The CHRR, among other NGOs who participated in the 14-day pro-budget vigil outside parliament in the capital, Lilongwe, said the deliberate distortion of Section 65 could only worsen the political situation in the country, and risked bringing "potentially disastrous consequences".
Mutharika went on television to defend his decision to suspend deliberations, arguing that the parliamentarians were wasting taxpayers' money by debating issues that had no economic bearing on poor Malawians.
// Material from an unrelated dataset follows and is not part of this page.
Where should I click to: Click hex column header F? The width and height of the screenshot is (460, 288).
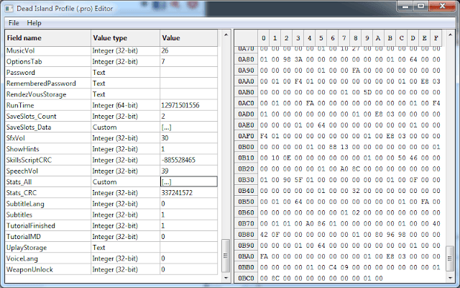coord(436,37)
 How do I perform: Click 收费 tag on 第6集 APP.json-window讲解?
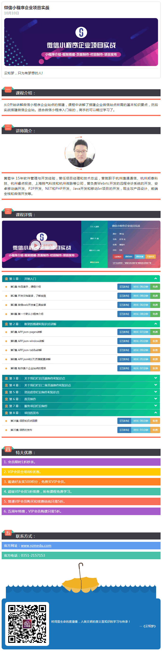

In a national address on the state-controlled Malawi Broadcasting Corporation in the week the budget was passed, Mutharika alleged that parliament had blown US$2.2 million on allowances and salaries, "refusing to discuss government bills for development, but insisted on discussing Section 65".
UDF publicity secretary Sam Mpasu said Section 65 was about "constitutionalism. We do not have any grudges against Mutharika but would want to see that the rule of law was upheld."
Justin Dzonzi, chair of the Human Rights Consultative Committee, a grouping of local human rights organisations, accused the president of breaching the trust that civil society had built between government and the opposition, who have been at loggerheads for many months.
Last week, the Public Affairs Committee, a grouping of faith-based organisations that have played a crucial role in the fight against one-party rule in Malawi in the early 1990s, also asked Mutharika to reconsider his stand and allow parliamentarians to discuss the contentious issue of defecting MPs.
In a significant move Dorothy Ngoma, chair of the Malawi Human Rights Commission, a statutory body, warned of political instability if political leaders insisted on verbal tirades. "It is only dialogue that can help in the implementation of the Section; using hate campaigns and abusive language will only worsen matters."